■ Your tasks:
A) In the text on ORNL's computing divisions, which division is responsible for delivering information technology services to the laboratory?
B) Return everything in the text on ORNL's computing divisions from "The Computational Sciences and Engineering Division offers" down to "on this success.".
C) Supply the next part of the text on ORNL's computing divisions, picking up after its last sentence.
=== Source document ===
The Networking and Computing Technology Division is responsible for delivering information technology services to the laboratory. The division is key to ORNL being part of a national fabric of networked laboratories and educational institutions delivering outstanding science in a safe and secure manner.

The Computational Sciences and Engineering Division offers a broad range of technical and computer-related expertise in technology development and analysis, systems development and integration, and systems management to solve challenging science and technology problems. The Computational Sciences and Engineering Division helps ensure that the laboratory's vast resources are combined to deliver outstanding science and technology to some of the most challenging problems facing the nation.

"We are beginning this new directorate on an auspicious note, with major successes in the Department of Energy's Scientific Discovery through Advanced Computing (SciDAC) initiative," Zacharia said. "We intend to build on this success.
=== Given records ===
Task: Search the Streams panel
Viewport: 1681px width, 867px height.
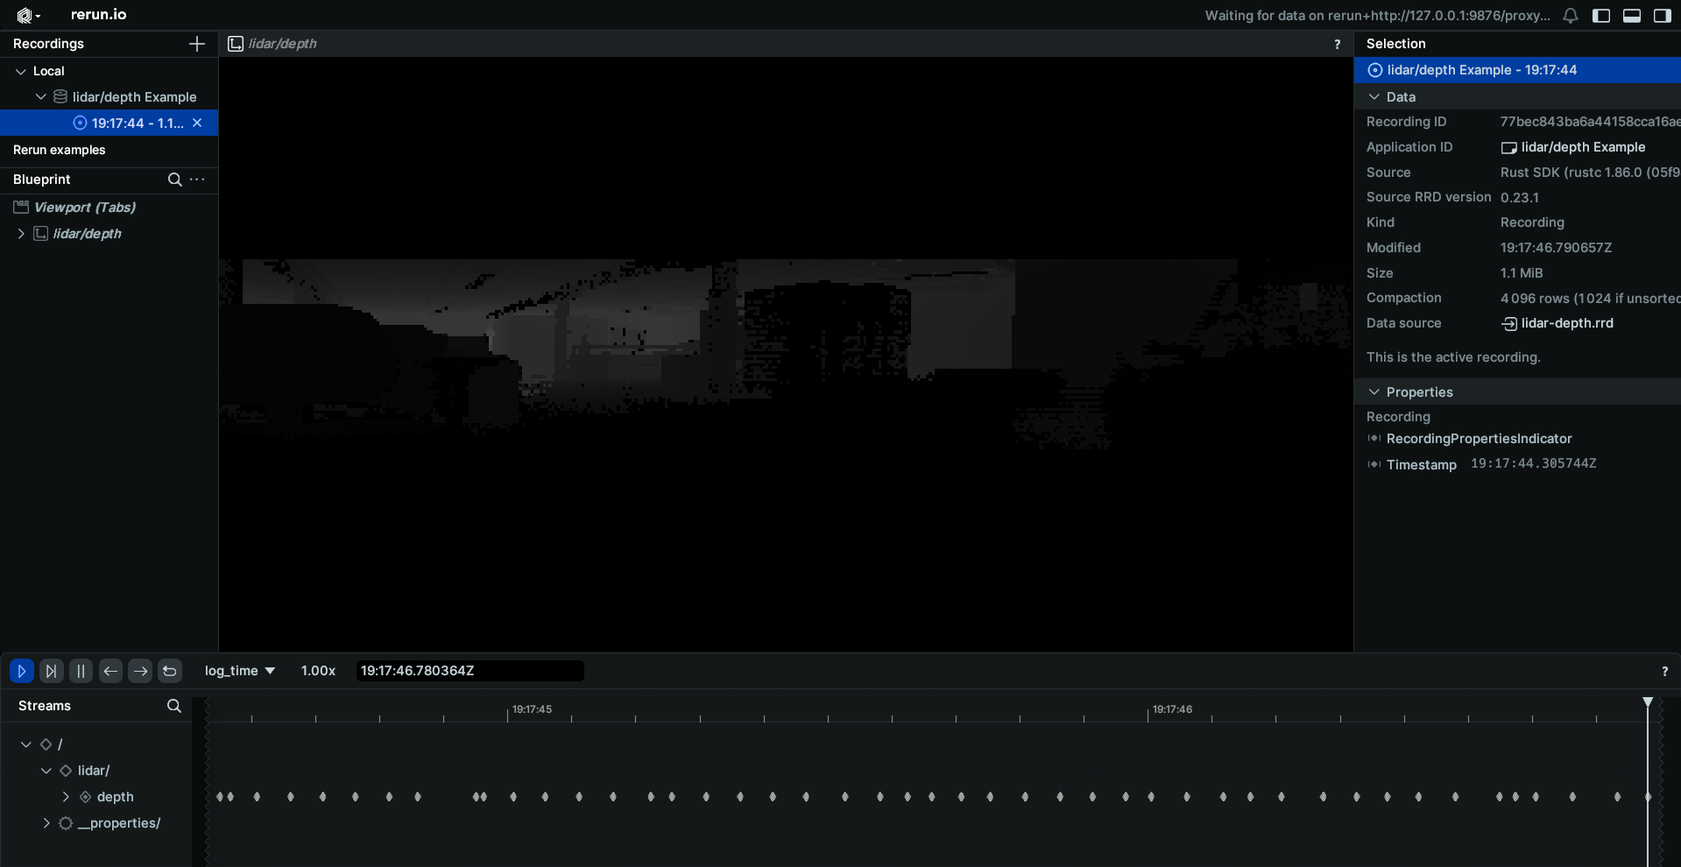Action: [x=173, y=706]
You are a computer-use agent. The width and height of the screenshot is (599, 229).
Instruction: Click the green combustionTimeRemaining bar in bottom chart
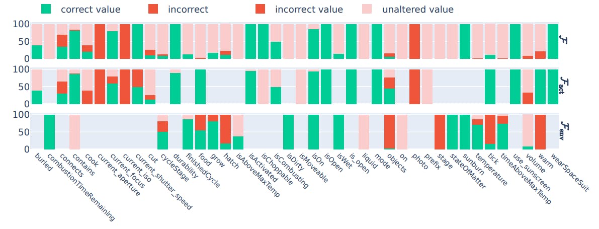tap(49, 132)
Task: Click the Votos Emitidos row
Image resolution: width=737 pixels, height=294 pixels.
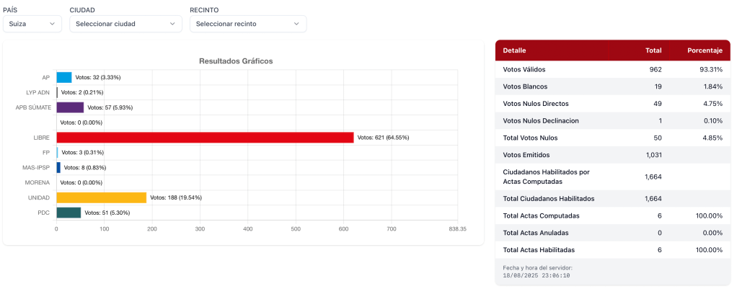Action: 612,155

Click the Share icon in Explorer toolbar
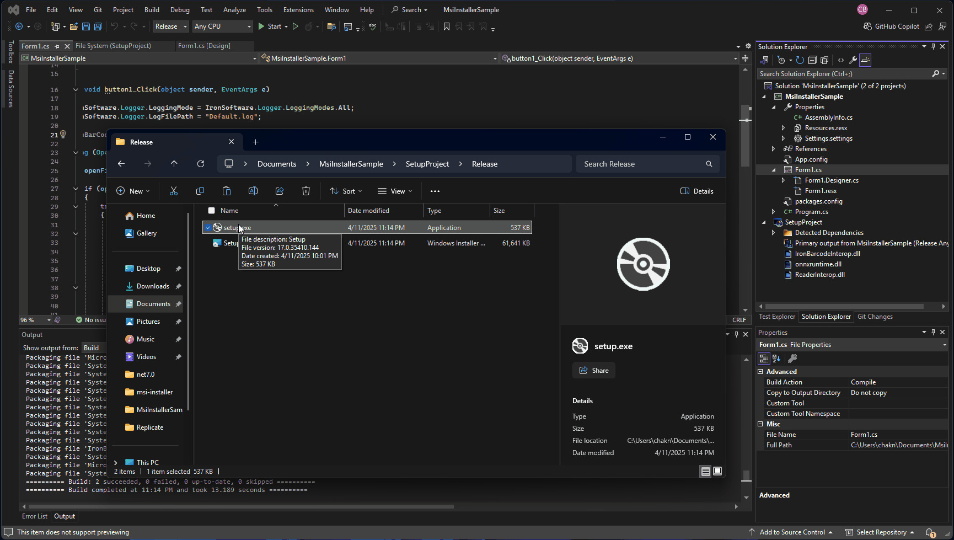click(280, 191)
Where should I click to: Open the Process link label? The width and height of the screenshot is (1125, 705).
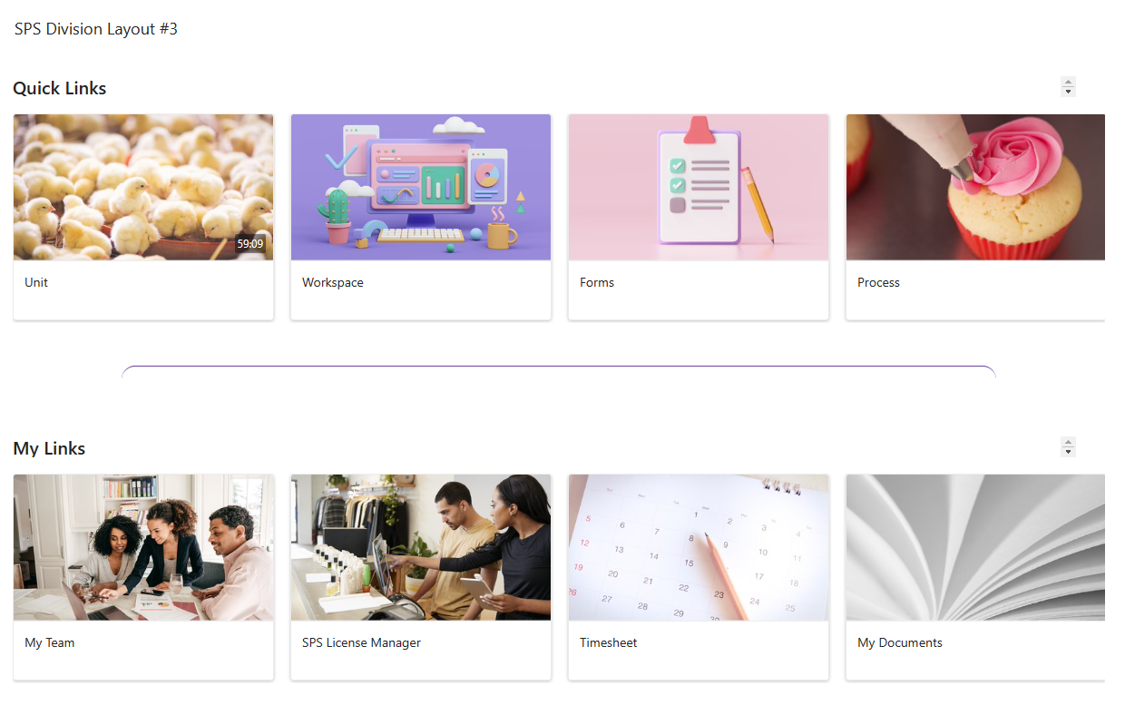(x=878, y=282)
===
■ Answers for this exercise:
A) The Networking and Computing Technology Division.

B)
The Computational Sciences and Engineering Division offers a broad range of technical and computer-related expertise in technology development and analysis, systems development and integration, and systems management to solve challenging science and technology problems. The Computational Sciences and Engineering Division helps ensure that the laboratory's vast resources are combined to deliver outstanding science and technology to some of the most challenging problems facing the nation.

"We are beginning this new directorate on an auspicious note, with major successes in the Department of Energy's Scientific Discovery through Advanced Computing (SciDAC) initiative," Zacharia said. "We intend to build on this success.

C)
"The new Computational Sciences Building, the Joint Institute for Computational Sciences and partnerships with the University of Tennessee and the core universities are key to our strategy in computing."

Zacharia expects computing and computational sciences to continue to grow in the coming years as a major lab agenda and an important tool for scientific discovery.

"I see a bright future ahead for computing and for ORNL," said Zacharia, who joined the laboratory in 1987.

Zacharia earned bachelor's and master's degrees from Regional Engineering College and the University of Mississippi, respectively, and a doctorate from Clarkson University.

ORNL is a Department of Energy multiprogram facility managed by UT-Battelle.